It can be, as the Irish writer, Edna O’Brien once observed, a wicked month. Politicians know that.
When the Dail is on holidays, and many of the politicians are taking their break, there is always the possibility of stirrings in the political undergrowth by those still active.
Mostly, they come to nothing. Sometimes they emerge as real and potentially divisive issues. What of the latest spat between Fine Gael and Labour backbenchers on the shape of the October budget? Ultimately, it is likely to come to nothing.
It is the sort of summer skirmish that happens when two political parties, with much at stake, are involved in a Coalition at difficult times.
And so, recently, there was a letter to ‘The Irish Times’ from a number of Fine Gael backbenchers warning against a dilution of spending cuts and tax hikes. This was followed in recent days by a letter from Labour backbenchers warning against “austerity junkies’’ on the other side of the Coalition.
The Minister for Finance, Michael Noonan, has said that the outline of the budget will not be drafted until mid-September. This allows for the summer skirmishing, as backbenchers keep themselves and their party alive in terms of public visibility. There is no doubt that the talks next month between Fine Gael and Labour Ministers will be difficult. But they will be surmountable.
For the two parties know that if they split on fiscal policy, or any other issue for that matter, they will hang individually in the face of the wrath of voters whose patience is at breaking point.So there will be a budget. And it will be passed.
But there will be a battle about some of the detail and direction. The backdrop to the talks comes in the form of some strong words on the need for fiscal rectitude.
The warnings from our old friends in the Troika – the EU Commission, the European Central Bank and the International Monetary Fund – are that the Government must continue with the proposed €3.1 bill in cuts.
Labour has been less than impressed by this, arguing that such a package remains unnecessary because it would beat the Troika’s budget deficit targets by a wide margin.

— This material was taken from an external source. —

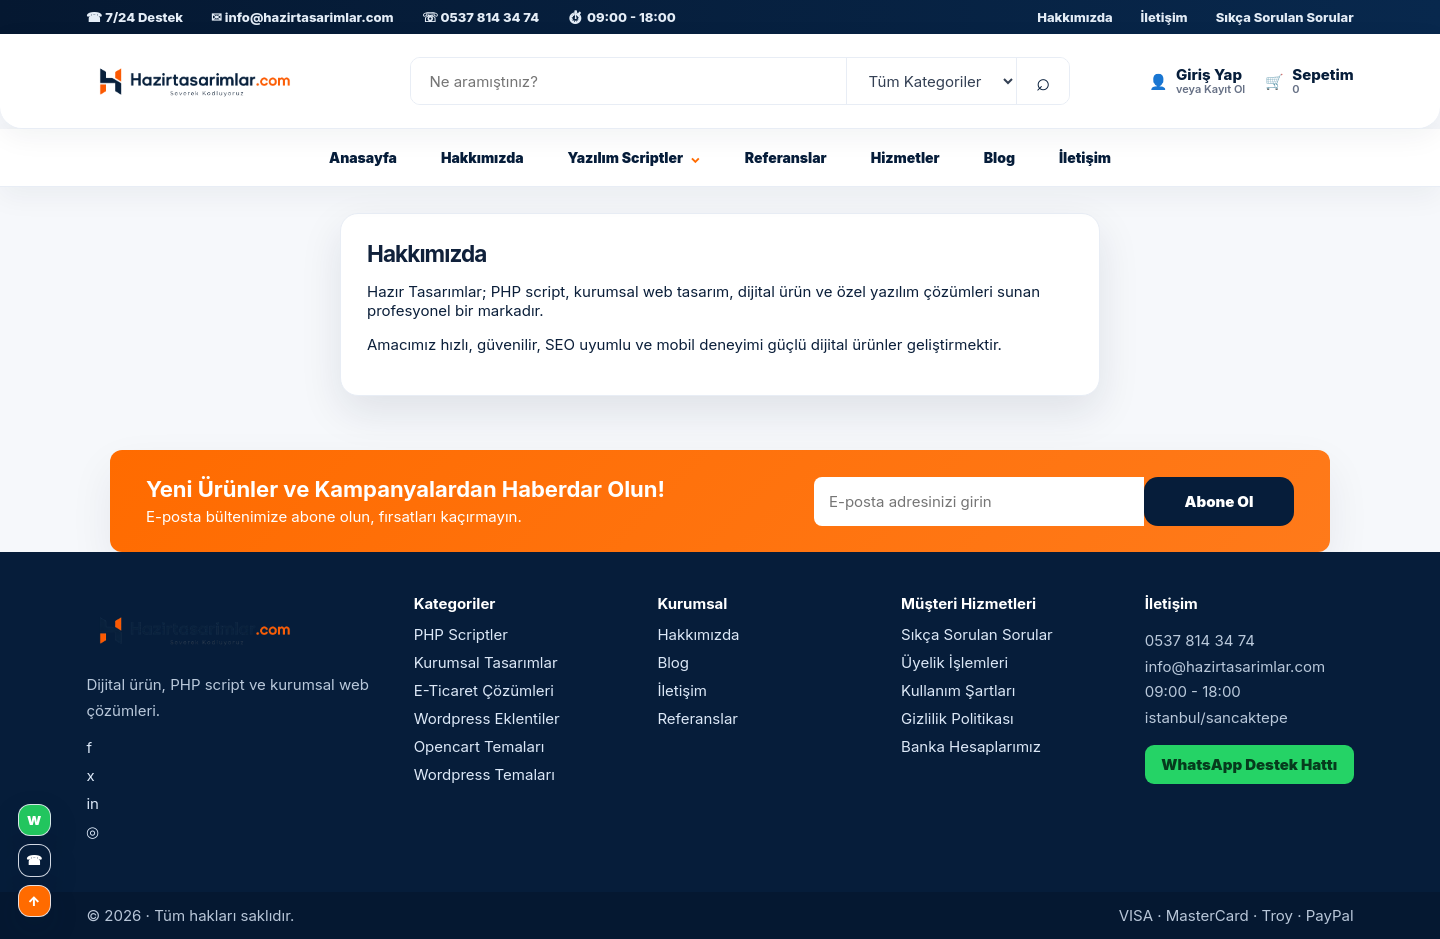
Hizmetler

Fine Gael believes that the Government should meet the deficit target and borrow for a stimulus programme. Its TDs are arguing that while recovery is in sight, it is not yet secure. It will be a challenging time for the Government. There must be a recovery. In the 1980s, the recovery was postponed because of the recklessness of Fianna Fail, in the early part of that decade, and the utter failure of Fine Gael and Labour to introduce the required fiscal measures during their critical few years in power.

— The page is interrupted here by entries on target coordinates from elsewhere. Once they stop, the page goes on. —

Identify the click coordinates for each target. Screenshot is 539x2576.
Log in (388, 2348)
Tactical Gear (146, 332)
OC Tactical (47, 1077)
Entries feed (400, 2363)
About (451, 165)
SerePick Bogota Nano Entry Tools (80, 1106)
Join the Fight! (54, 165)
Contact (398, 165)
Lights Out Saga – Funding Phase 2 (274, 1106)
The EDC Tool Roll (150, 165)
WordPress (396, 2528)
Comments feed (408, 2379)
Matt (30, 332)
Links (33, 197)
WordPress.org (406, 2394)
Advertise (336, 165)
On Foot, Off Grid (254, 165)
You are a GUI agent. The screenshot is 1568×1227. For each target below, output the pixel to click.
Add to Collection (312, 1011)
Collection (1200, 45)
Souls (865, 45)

Some austerity is required. But people have been fiscally battered for years now and austerity alone will not work. This Government promised a new kind of politics. So the economy has to take precedence over party considerations.

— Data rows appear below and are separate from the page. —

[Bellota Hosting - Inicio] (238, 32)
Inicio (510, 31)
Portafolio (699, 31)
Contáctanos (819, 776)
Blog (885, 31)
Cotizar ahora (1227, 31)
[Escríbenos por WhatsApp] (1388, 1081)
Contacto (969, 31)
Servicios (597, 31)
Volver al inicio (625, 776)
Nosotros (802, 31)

The best advice must be sought. And the country and its people must come first. Politically, there is much at stake for the two parties.
Successive polls have shown that while the Government is inevitably unpopular. As many as one in five voters would opt for an Independent candidate.
That shows the Fianna Fail recovery, from a low base, is quite soft. The party is on a kind of probation by the electorate. Opposition politics, simply for the sake of it, will not work if the party wants to restore its standing with the electorate.
Enda Kenny and Eamon Gilmore, and their respective parties, must go the full term if they are to have any hope of returning to power. Should they have shown a strong measure of competence by then, and there are visible signs of recovery, voters might just decide to stay with them.
And the anticipated Labour rout might not happen.
During the 2007 election campaign, it looked for a time as if the Mullingar accord was going to work for Fine Gael and Labour and their respective leaders, Mr Kenny and Pat Rabbitte.
Yet, as the campaign progressed, voters decided to back a Fianna Fail-led Government for a third term.
The argument appeared to be: the economy was heading for a slight downturn and Fianna Fail would be best to manage it.
God bless our innocence ! A year or so later, the economic sky fell in, and now we know to our cost about the mistakes made, the lack of direction and the now stomach-turning warning from a FF Taoiseach, Bertie Ahern, that those badmouthing the economy should take their own lives.